En estos días estaba sentada en un pupitre de un despacho público equis, haciendo mi tarea mientras en el cubículo contiguo se llevaba a cabo un proceso de selección de nómina paralela, tercerizada a través de una agencia de cooperación internacional, la cual al final del camino opera con nuestra plata.
Revisaron las hojas de vida; luego, llamaron a entrevista a los candidatos a suplir el encargo y los despacharon uno a uno en menos de diez minutos.
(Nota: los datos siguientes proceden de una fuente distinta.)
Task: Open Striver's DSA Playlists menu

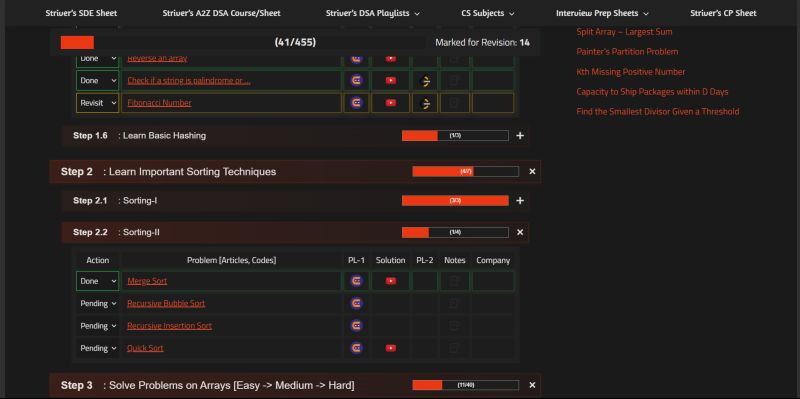Action: (372, 13)
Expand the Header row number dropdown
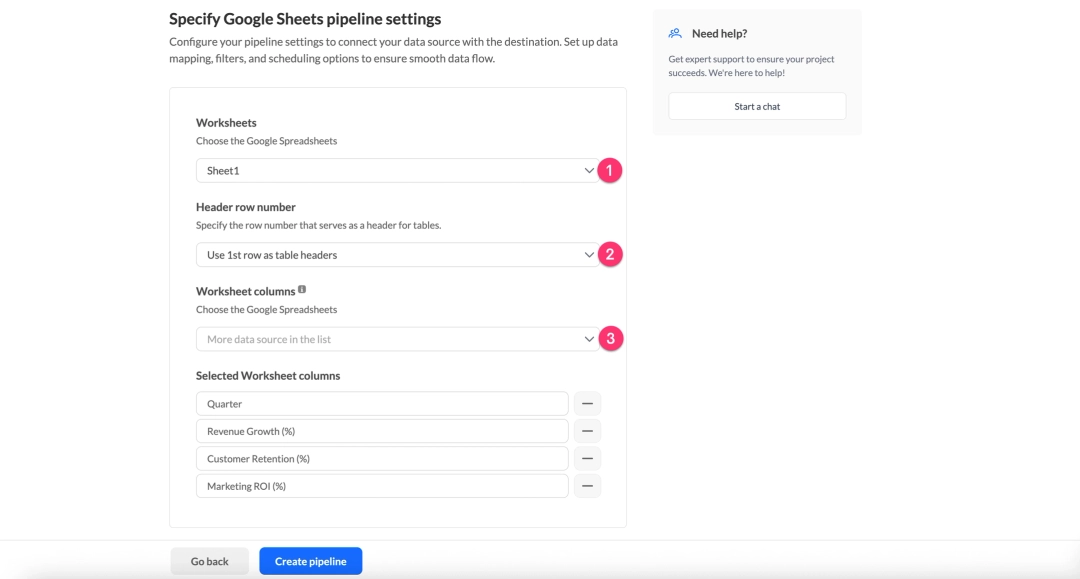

Después, los funcionarios y el agente de la cooperación sin pena alguna ni pudor coincidieron en que era mejor contratar al aspirante más maleable.
O sea, al que es fácil de convencer, de persuadir, al que se le puede dar forma sin que se dé cuenta; no al que tiene criterio para disentir y por tanto para enriquecer el discurso, para aportar otras miradas a los procesos. Recordemos que la maleabilidad es una propiedad de la materia que puede ser labrada por deformación.
Mientras me escurro para que no me vean, recuerdo un trozo de El Hombre Mediocre, un libro siempre vigente escrito en 1913 por el médico, psiquiatra, psicólogo, criminólogo, farmacéutico, sociólogo y además filósofo, el argentino José Ingenieros:
"El hombre mediocre es incapaz de usar su imaginación para concebir ideales que le propongan un futuro por el cual luchar. (…) sumiso a toda rutina, a los prejuicios, a las domesticidades y (…) parte de un rebaño o colectividad, cuyas acciones o motivos no cuestiona, sino que sigue ciegamente. El mediocre es dócil, maleable, ignorante, un ser vegetativo, carente de personalidad, contrario a la perfección (…)”.
“Un hombre mediocre no acepta ideas distintas a las que ya ha recibido (…), sin darse cuenta de que las creencias son relativas a quien las cree, pudiendo existir hombres con ideas totalmente contrarias al mismo tiempo. A su vez, el hombre mediocre entra en una lucha por envidia e intenta opacar desesperadamente toda acción noble, porque sabe que su existencia depende de que el idealista nunca sea reconocido y de que no se ponga por encima de sí".
Me pregunto cuál es la cantilena frente al disenso y concluyo que hace rato nuestro destino lo definen las decisiones de sujetos maleables aferrados a la cosa pública como si fuera su coto de caza.
Dirán que el oro es maleable; pero es tan blando que hay que mezclarlo con cobre o plata. Sería bueno un tris de disenso frente a la molicie de los funcionarios.